General information about FASD and its effects.
Fetal Alcohol Spectrum Disorder (FASD) is a general term that describes the effects that can occur in a person as a result of prenatal alcohol exposure. These effects can include learning disabilities and lifelong physical, mental, and behavioural difficulties.
Most people with FASD are not visibly different; you usually can’t see FASD. Depending on the amount and the timing of alcohol exposure, a minority of infants may develop certain facial features, and some will have growth deficiencies. But these effects are quite rare and have little impact on day-to-day function.
Alcohol exposure during pregnancy results in deep changes to the developing brain. These changes may not be noticed until the child has difficulties at school or at home. These can include problems communicating or paying attention, motor and sensory problems, memory issues, and a difficulty learning from consequences. As a person grows, they also have a higher risk of depression, anxiety and other mental health conditions.

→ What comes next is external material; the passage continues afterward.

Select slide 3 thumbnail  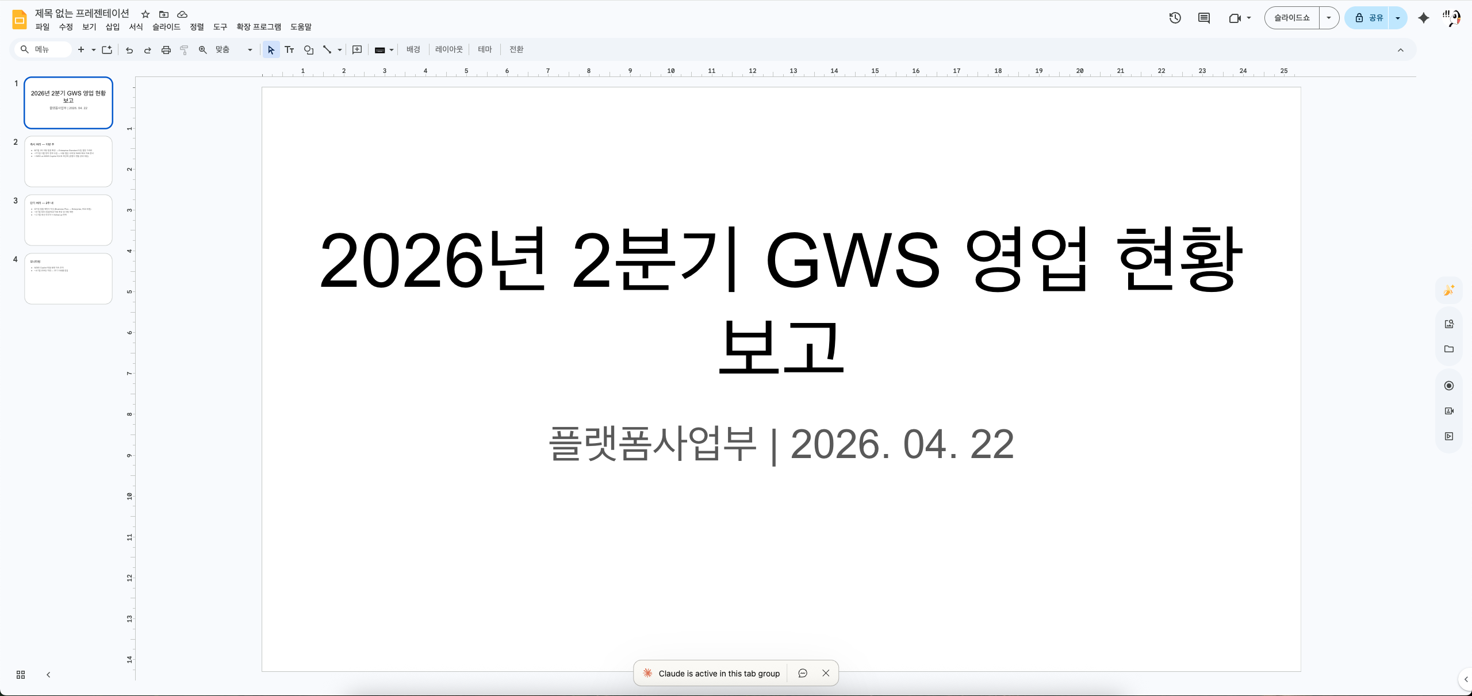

Life-long damage to the brain is the most common and serious result of drinking during pregnancy. The safest choice for a woman who is pregnant, or planning to become pregnant, is not to drink alcohol at all.
Some people believe that FASD is associated with certain social, ethnic or cultural backgrounds, but this is not true. The majority of Canadian women drink alcohol. In a 2004 Canadian Addictions survey, 76.8% of women over 15 years of age reported drinking alcohol within the previous year. Approximately one half of all pregnancies are unplanned. The highest rates of unintended pregnancy occur in women aged 15 – 19 years of age, which is also a population at increased risk for binge drinking.
There are currently no confirmed statistics on the number of people in Canada who have FASD, but it is considered to be the most common known cause of developmental disability in the western world.
Unlike most other birth defects, the diagnosis of FASD is not simple. Medical signs are difficult to recognize in newborns, infants and young children. Diagnosis can be delayed or missed entirely, as most of the damage caused by alcohol use during pregnancy isn’t noticed until problems arise. Many families are reluctant to seek a confirmed diagnosis due to the stigma of addiction.
Because alcohol effects brain development in different ways, no two people with FASD will have the same challenges. Some of the more common challenges include:
- Difficulties with judging, planning, delaying gratification, organizing, understanding consequences.
- Impulsivity and poor memory.
- Can be highly verbal, but lack comprehension skills.
- Impaired balance and coordination.
- Sensitivity to touch, heat, and light.
If these challenges are not properly understood and addressed, people with FASD are at increased risk of early school failure, involvement with the law, family disruption and homelessness.
Our understanding of FASD is in a period of rapid expansion and change. We are beginning to understand the extent of the global impact of this lifelong disability. Research, and the answers it may provide, is critical for moving this field forward, changing the way we view this brain based disability and lessening its impact on individuals, families and society.